Nonostante le promesse dei dirigenti di procedere ad interventi preventivi per mettere in sicurezza l’ambiente lavorativo ed i propri dipendenti, ad oggi gli stessi non sono stati eseguiti .

Questo comportamento poco accorto, leggero, al limite dell’irresponsabile non potrà essere più consentito dai nostri sindacati.

Con questo comunicato, quindi, si rende noto agli spettabili responsabili delle sedi del call center Lombardia Contact srl di Paternò e Biancavilla, che se le azioni indicate nel “protocollo condiviso di regolamentazione delle misure per il contrasto e il contenimento della diffusione del virus Covid-19 negli ambienti di lavoro” , come la dislocazione dei lavoratori ad almeno un metro di distanza, la sanificazione dei locali, ecc, non troveranno attuazione entro la giornata di Martedì 17 Marzo, attiveremo la nostra RSA per proclamare lo stato d’agitazione e procederemo a formale denuncia presso le autorità competenti per inadempimento delle misure deliberate dal governo nazionale.

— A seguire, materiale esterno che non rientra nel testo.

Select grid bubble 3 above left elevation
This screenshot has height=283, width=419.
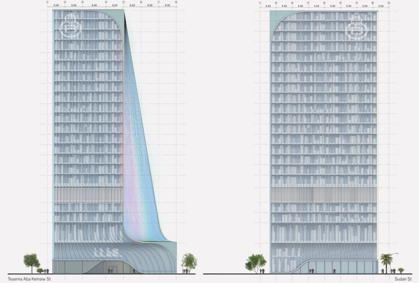pos(83,2)
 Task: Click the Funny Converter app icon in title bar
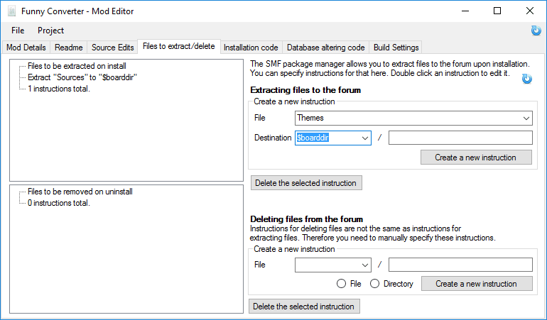tap(11, 11)
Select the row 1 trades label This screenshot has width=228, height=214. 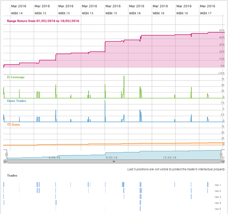coord(218,185)
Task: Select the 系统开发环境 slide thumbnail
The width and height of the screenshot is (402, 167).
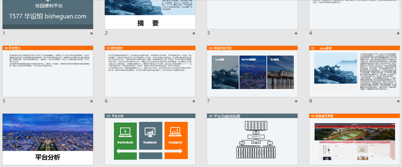Action: pyautogui.click(x=252, y=71)
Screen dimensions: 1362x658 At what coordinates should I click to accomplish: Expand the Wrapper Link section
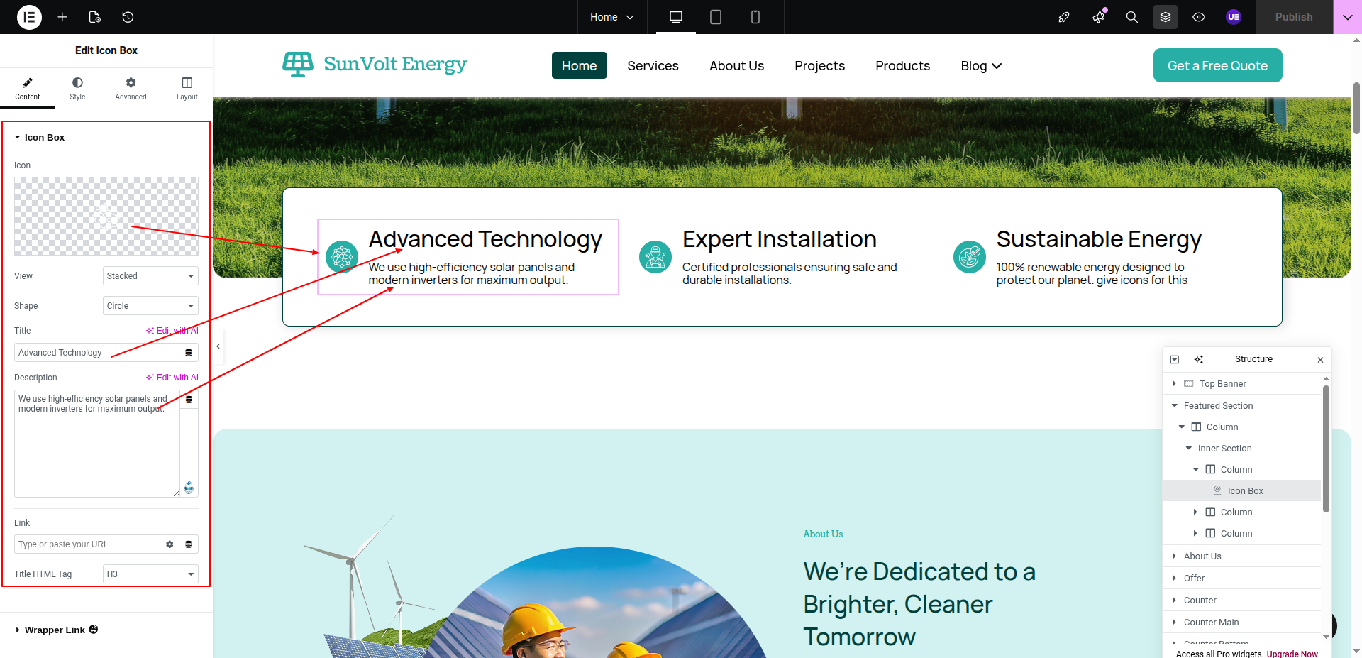[x=55, y=630]
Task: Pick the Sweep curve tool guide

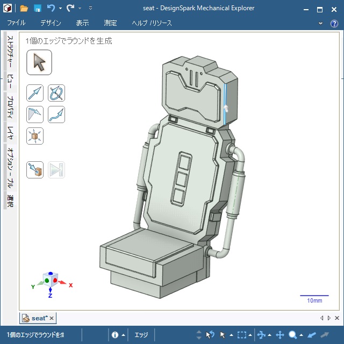Action: [x=56, y=114]
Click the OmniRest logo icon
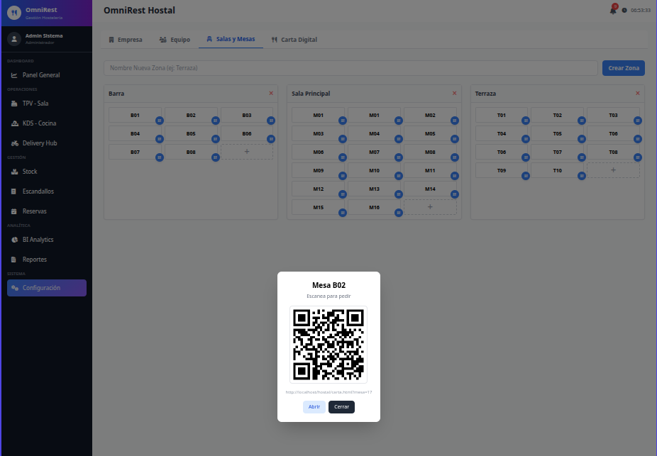The width and height of the screenshot is (657, 456). [14, 12]
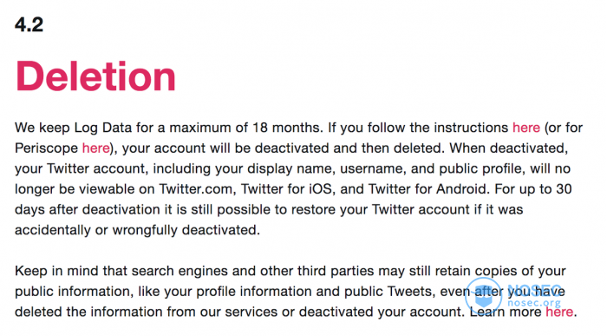Click the word 'Periscope' in the paragraph
607x336 pixels.
[x=47, y=148]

Chiediamo un incontro, in videoconferenza con i vertici aziendali in modo da trovare le soluzioni più opportune per contrastare l’emergenza, ferme restando le disposizioni di legge .

Il tempo della comprensione termina quando si scontra con la mancanza di senso di responsabilità. Noi in questo momento dobbiamo pensare solo a salvaguardare la sicurezza dei lavoratori, che stanno tenendo in piedi un servizio essenziale per la regione Lombardia.
In attesa di un riscontro positivo”.